Donald Trump veut un «faucon» pour diriger la Banque mondiale
David Malpass, proche du président américain, a toutes les chances de succéder à Jim Yong Kim. L’économiste conservateur affiche régulièrement son scepticisme sur les thèmes de l’aide internationale, de la mondialisation et du multilatéralisme
David Malpass, nouveau président de la Banque mondiale? Le nom de ce haut fonctionnaire américain de 62 ans revient avec insistance pour remplacer son compatrioteJimYongKim,démissionnaire bien avant la fin de son deuxième mandat. La course sera officiellement ouverte jeudi et tous les candidats auront jusqu’au 12 mars pour entrer en lice. Mais pour la presse économique américaine et européenne, les dés sont jetés. Proche du président américain Donald Trump, David Malpass devrait l’emporter et diriger une organisation qui compte 189 Etats membres, 10000 collaborateurs et qui finance des projets de développement par le biais de prêts à faibles taux d’intérêt.
La Chine dans le viseur
Le candidat américain, ancien chef économiste de la feue banque d’affaires Bear Stearns, n’est pas un inconnu dans les milieux du développement. Chargé des affaires internationales au sein du Département du Trésor, il connaît la Banque mondiale comme d’autres institutions internationales dont il est très critique. En 2017, il avait, face à un comité du Congrès, affirmé que «la mondialisation et le multilatéralisme sont allés substantiellement trop loin. Les institutions internationales gaspillent trop d’argent. Elles ne sont pas efficaces et sont souvent corrompues dans leurs pratiques des prêts. En fin de compte, elles n’apportent pas de bénéfices aux populations qu’elles sont censées aider.»

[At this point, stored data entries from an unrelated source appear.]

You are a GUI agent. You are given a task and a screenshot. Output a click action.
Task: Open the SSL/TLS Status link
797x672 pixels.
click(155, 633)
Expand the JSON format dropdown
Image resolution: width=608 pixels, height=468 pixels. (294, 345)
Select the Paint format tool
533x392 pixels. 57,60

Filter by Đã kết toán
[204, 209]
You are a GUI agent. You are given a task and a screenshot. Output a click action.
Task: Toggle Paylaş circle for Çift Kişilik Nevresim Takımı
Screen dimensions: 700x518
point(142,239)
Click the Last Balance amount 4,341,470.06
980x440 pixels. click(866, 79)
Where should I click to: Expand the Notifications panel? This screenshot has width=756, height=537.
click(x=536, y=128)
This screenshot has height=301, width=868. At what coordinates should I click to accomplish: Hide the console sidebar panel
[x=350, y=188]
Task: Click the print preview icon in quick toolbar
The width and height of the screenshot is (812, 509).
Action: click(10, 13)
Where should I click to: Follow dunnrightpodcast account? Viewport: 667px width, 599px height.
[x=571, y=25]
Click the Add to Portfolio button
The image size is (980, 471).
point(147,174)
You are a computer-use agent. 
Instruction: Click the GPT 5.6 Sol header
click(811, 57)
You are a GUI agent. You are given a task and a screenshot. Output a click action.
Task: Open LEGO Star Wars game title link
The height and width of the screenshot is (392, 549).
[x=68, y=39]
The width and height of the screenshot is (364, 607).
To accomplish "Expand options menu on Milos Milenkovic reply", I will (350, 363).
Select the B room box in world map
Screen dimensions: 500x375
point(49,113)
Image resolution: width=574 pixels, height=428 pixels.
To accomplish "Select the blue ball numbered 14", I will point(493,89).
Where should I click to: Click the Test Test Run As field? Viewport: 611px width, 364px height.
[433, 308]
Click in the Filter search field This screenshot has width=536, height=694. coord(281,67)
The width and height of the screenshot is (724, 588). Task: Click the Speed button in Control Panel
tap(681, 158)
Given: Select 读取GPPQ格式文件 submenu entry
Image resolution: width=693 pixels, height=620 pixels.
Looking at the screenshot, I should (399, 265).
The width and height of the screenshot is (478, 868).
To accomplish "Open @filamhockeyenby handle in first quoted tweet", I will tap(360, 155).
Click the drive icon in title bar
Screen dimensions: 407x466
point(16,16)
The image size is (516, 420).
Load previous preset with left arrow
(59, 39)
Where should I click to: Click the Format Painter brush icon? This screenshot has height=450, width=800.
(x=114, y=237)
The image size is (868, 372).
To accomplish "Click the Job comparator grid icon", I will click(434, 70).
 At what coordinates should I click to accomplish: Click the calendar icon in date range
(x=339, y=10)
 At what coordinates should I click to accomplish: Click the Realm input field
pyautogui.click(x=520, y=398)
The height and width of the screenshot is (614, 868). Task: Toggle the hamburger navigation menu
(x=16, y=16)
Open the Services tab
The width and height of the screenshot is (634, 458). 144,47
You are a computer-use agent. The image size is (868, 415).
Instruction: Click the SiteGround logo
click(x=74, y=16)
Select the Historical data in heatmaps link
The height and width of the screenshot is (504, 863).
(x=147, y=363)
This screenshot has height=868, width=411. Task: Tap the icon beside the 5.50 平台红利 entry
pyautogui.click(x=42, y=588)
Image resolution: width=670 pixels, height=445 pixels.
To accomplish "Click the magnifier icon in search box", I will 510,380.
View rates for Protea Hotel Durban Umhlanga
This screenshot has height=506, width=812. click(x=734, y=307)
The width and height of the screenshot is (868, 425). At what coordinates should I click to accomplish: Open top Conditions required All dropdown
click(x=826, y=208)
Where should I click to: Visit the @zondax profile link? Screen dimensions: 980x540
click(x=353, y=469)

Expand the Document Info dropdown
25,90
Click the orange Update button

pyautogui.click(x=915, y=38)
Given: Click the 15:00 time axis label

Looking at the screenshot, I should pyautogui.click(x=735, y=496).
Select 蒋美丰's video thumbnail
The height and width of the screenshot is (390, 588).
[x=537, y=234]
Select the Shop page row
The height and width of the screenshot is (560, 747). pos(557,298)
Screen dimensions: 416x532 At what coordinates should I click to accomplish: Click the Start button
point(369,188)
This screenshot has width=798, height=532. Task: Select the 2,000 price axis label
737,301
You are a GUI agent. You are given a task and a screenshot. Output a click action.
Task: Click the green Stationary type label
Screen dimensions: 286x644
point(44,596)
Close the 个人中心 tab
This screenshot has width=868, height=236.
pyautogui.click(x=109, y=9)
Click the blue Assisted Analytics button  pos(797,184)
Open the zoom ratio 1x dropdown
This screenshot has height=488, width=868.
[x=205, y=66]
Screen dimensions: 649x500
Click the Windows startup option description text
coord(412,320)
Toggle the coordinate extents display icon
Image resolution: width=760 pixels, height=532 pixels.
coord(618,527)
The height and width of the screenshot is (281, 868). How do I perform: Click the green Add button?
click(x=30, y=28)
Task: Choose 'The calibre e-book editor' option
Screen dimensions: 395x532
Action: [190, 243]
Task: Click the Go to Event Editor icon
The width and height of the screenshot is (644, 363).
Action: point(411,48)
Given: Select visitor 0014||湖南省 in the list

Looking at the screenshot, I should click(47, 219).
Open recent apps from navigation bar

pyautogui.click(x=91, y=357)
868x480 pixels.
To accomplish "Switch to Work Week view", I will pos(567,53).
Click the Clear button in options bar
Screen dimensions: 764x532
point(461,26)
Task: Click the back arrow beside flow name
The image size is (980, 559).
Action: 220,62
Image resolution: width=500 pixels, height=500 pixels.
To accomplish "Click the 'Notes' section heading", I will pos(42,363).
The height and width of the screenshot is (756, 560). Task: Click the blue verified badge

«David Malpass est clairement l’un des faucons de l’administration Trump, commente Pierre Pénet, économiste et chercheur à l’Institut d’histoire économique Paul Bairoch de l’Université de Genève. Il ne fait même pas l’unanimité aux Etats-Unis à cause de ses idées conservatrices, notamment antichinoises.» Washington voudrait que la Banque mondiale cesse désormais de financer des projets en Chine.
Selon Pierre Pénet, les Etats européens qui, ensemble, forment le deuxième plus grand actionnaire de la Banque mondiale pourraient barrer la route au candidat américain. «Pour autant qu’ils prennent le risque de ne plus pouvoir placer un ressortissant européen à la tête du Fonds monétaire international (FMI)», avance-t-il. Depuis la création des institutions de Bretton Woods en 1944, c’est en effet toujours un Américain qui a dirigé la Banque mondiale et un Européen le FMI, selon un vieil arrangement tacite entre les deux grandes puissances transatlantiques.
Pierre Pénet n’exclut toutefois pas que les Européens rejettent le choix américain, ce qui obligerait Washington à trouver un candidat de compromis. «Un ressortissant d’un pays émergent ami des Etats-Unis, par exemple», spécule-t-il.
«Les jeux ne sont pas faits en faveur de David Malpass, tempère Gilles Carbonnier, professeur à l’Institut de hautes études internationales et du développement, à Genève. N’oublions pas qu’en 2014, le candidat américain Kim avait fait face à la Nigériane Ngozi Okonjo-Iweala qui, elle, était soutenue par les pays émergents.» Il rappelle que les Etats-Unis, malgré leur puissance économique, ne parviennent pas toujours à imposer leur volonté aux institutions internationales. L’an dernier, leur candidat à la direction de l’Organisation internationale des migrations (OIM), sise à Genève, avait été éliminé au premier tour par son concurrent portugais.
A Londres, Luiz Vieira, coordinateur du Bretton Woods Project, une sorte de chien de garde des activités du FMI et de la Banque mondiale, se veut réaliste. «Les Etats-Unis, qui sont actionnaires majoritaires de la Banque mondiale, imposeront leur candidat comme ils l’ont toujours fait depuis sa création, relève-t-il. D’autant plus qu’ils sont toujours soutenus par leurs alliés européens qui tiennent également à leur privilège de nommer un des leurs à la tête du FMI.»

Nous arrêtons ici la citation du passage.